Not only South Carolina, but also playing for Brazil helped shape Kamilla Cardoso for WNBA greatness

When 6-foot-7 center Kamilla Cardoso enters the WNBA — likely as a top five pick after Monday’s draft — she will face a new challenge, in coming up against the world’s best players on a regular basis.

Outside the college game with the South Carolina Gamecocks, Cardoso has proven her ability with the Brazil national team under José Neto – including against the college coach who would later help her become one of the most sought-after prospects in women’s basketball.

On June 19, 2021, Dawn Staley and Cardoso crossed paths as competitors on the court for the first time. A month and a half earlier, Cardoso had transferred to South Carolina from Syracuse, where she spent her freshman season.

However, on this particular day, Staley and Cardoso were adversaries as Neto’s Brazil looked to plot a path past Staley’s USA in the FIBA AmeriCup semi-finals.

Brazil's Kamilla Cardoso carries home with her at every stage -

Ultimately, the USA won 71-60, but Cardoso proved to be undaunted by the occasion – putting in a huge shift on defense. Of her 10 rebounds on the day, eight were defensive rebounds.

According to Neto, it is no accident that Cardoso is entering the WNBA as a player considered ready for a seamless transition from college basketball to the professional game. Rather, her success is a result of young players deliberately being exposed to international camps with Brazil’s established WNBA stars.

Neto explained how Cardoso’s Brazil career shaped her: “I started as head coach of Brazil in 2019 and Kamilla played with us in 2021. When she played for us for the first time in the AmeriCup when it was played in Puerto Rico. We finished third and lost the semi-finals against the US. This team was coached by Dawn Staley.

“After that, Kamilla went to South Carolina, so I believe that the first time that Kamilla played with us in the AmeriCup against the US, Coach Staley looked at Kamilla and said: ‘Oh, ok.

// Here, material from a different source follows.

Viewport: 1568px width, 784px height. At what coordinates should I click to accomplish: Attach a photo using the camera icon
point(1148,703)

I think that she can play.'”

Although Cardoso had already been recruited by South Carolina at that point, what is indisputable is that her performance at the AmeriCup helped her stock rise.

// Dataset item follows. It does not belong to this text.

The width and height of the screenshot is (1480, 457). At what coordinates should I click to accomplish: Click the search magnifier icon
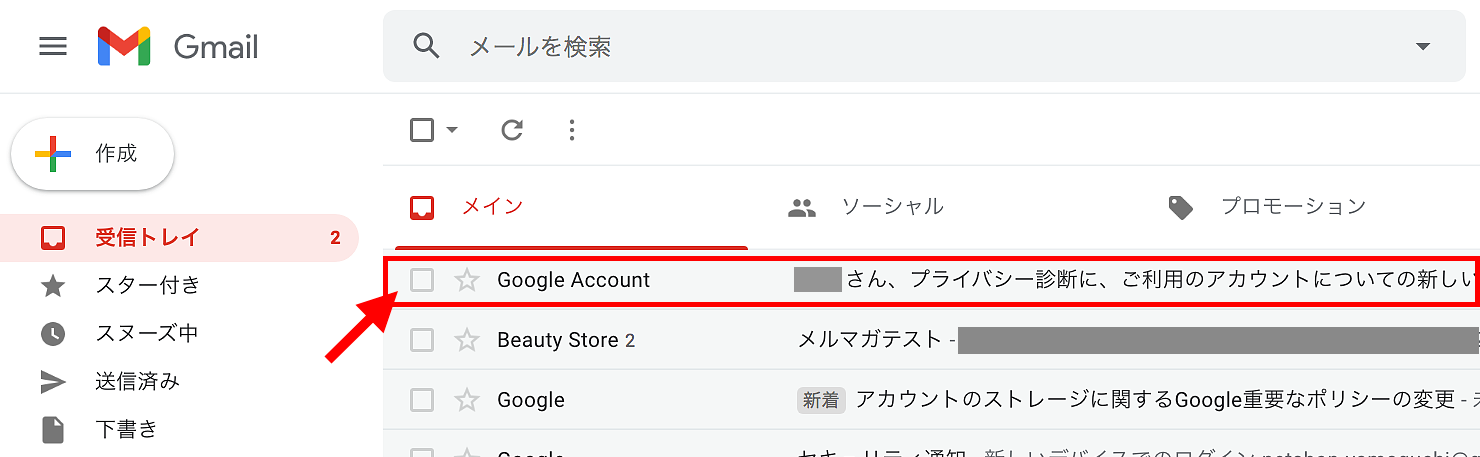coord(427,46)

“In this team, when we finished in third and beat Canada, Kamilla played very well, but the US won the title [and] beat Puerto Rico. Kamilla played for the first time for Brazil in 2021 and played great and after that, Kamilla played all the tournaments that we played,” Neto continued.

“After AmeriCup, we played World Cup qualifying [for the 2022 tournament] in Serbia and Kamilla finished with the five best players in the tournament. After that, we won the South American and Kamilla was MVP. Last year, we played and won the AmeriCup – beat the US twice – and Kamilla was MVP of this tournament.”

Brazil is no stranger to having players in the WNBA, and Cardoso is far from the only high-level prospect, thanks to national team veterans guiding them along.

Neto paid tribute to the senior players who aided Cardoso’s development, saying: “A player who has played in the national team and helped Kamilla a lot is Érika de Souza.

“Érika played for [10] years in the WNBA and won a title at the first [attempt] with the Sparks. Then, Erika went to Atlanta and played eight more seasons. Erika helps Kamilla a lot in the national team.”

De Souza went on to play two more seasons in the WNBA for the Chicago Sky and the San Antonio Stars.

“Another one who has played [recent] seasons in the WNBA – Damiris Dantas – who has played with us in the national team, I think helps Kamilla a lot,” Neto continued, also paying tribute to Women’s Basketball Hall of Famer Janeth Arcain for paving the way for Brazilian players to succeed in the WNBA.

Brazil's Kamilla Cardoso carries home with her at every stage -

Like Arcain, who won four titles with the Houston Comets, Neto believes that Cardoso can not only hold her own in the WNBA, but become a star.

“Kamilla, in my opinion, can be dominant in the WNBA,” he said. “Because she played against great players in the FIBA tournaments and played great against these tournaments, so I believe Kamilla can be [a] big player in the WNBA.”

Neto also believes there are more who are likely to reach the highest level in the coming years – including 16-year-old point guard Micaela Cavalcanti and 18-year-old power forward Manuella Alves.

“Kamila is a major part of the National Team for sure, she’s taken on a protagonist role in these last competitions and will continue to do so hopefully for a long time,” Neto said.

“We want to mix experienced players and new talent on the National Team. Other players are starting to shine, like Manuella Alves, who’s only [18] and is still in high school.

“We’ve got Micaela Cavalcanti playing in Brazil now but will eventually make her way to the US very soon. She’s only 16 but with great potential too. We’re also keeping an eye on some other players in order to blend the established experience and the promising youth.”